We can access specific attribute values using the names in the header:

In [82]:
data[5]["age"]

** 4) Was anyone stopped on 4/20/2012?  Write a function to find out the answer. **

** 5) How many people in the data were frisked? **

Note that these next questions that ask you to go through all the records in the data set and count something will also take awhile.  Be patient!

** 6) What percent of the people stopped (i.e., people in the data) were also frisked? **

** 7) What percent of the people stopped were arrested? **

** 8) What percent of people stopped did NOT have a weapon (0 for columns: pistol, riflshot, asltweap, knifcuti, machgun, othrweap)? **


** 9) What percent of people stopped had a weapon, but NOT a gun of any kind? **

** 10) What percent of people stopped had multiple guns? **

** 11) How many people were frisked and arrested on 4/20/2012? **

** 12) Write a get_column_statistics function that takes the data and a column name and finds the min, max, and mean of that column over all the data and returns them.**

You can return all three at once like this:
> return min, max, mean

which can then be called like this:

> min, max, mean = get_column_statistics(data, column_name)

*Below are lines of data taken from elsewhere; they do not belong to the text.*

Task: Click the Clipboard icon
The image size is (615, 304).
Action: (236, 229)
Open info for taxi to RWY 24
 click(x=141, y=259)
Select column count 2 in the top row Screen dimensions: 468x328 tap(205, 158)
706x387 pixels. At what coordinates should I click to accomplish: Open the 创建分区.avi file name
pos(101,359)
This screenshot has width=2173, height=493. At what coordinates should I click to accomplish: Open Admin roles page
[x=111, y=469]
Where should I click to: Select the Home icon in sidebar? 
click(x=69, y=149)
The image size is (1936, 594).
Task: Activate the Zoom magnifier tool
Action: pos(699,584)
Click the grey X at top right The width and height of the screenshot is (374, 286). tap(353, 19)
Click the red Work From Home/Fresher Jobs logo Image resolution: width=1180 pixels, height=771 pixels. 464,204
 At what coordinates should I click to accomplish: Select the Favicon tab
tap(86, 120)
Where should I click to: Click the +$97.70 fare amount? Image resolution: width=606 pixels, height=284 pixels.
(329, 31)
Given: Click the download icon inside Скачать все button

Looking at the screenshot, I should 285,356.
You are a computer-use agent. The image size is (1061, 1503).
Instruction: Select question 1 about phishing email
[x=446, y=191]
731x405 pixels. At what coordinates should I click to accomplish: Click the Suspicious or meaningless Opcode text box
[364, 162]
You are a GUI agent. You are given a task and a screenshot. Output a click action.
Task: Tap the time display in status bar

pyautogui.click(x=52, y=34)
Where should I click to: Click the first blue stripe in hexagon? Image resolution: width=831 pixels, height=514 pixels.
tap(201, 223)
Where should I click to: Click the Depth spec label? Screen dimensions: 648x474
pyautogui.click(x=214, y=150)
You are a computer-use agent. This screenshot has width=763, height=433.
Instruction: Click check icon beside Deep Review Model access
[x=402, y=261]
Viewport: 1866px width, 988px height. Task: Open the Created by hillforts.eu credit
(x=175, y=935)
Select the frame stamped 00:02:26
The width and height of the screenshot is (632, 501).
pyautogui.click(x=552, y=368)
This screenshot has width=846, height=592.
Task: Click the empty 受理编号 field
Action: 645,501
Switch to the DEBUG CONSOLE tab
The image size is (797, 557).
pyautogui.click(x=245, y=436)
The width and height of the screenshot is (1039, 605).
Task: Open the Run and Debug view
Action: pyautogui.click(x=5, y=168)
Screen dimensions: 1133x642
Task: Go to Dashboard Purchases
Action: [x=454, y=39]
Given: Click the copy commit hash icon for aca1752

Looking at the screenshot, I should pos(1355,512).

Note that for some columns, like date, it wouldn't make sense to use this function.  You may assume that no one would be silly enough to try.  A better programming practice would be to check first to make sure that the data is of the right type (a number) before trying to take the min, max, or mean.  For **extra credit** you may make your function more robust so that it appropriately checks the type before doing the calculation.

In [83]:
get_column_statistics(data,"age")

** 13) What do you notice that's unusual / questionable about the above results for age? **

We'll pick up on exploring what's going on here in the next lab!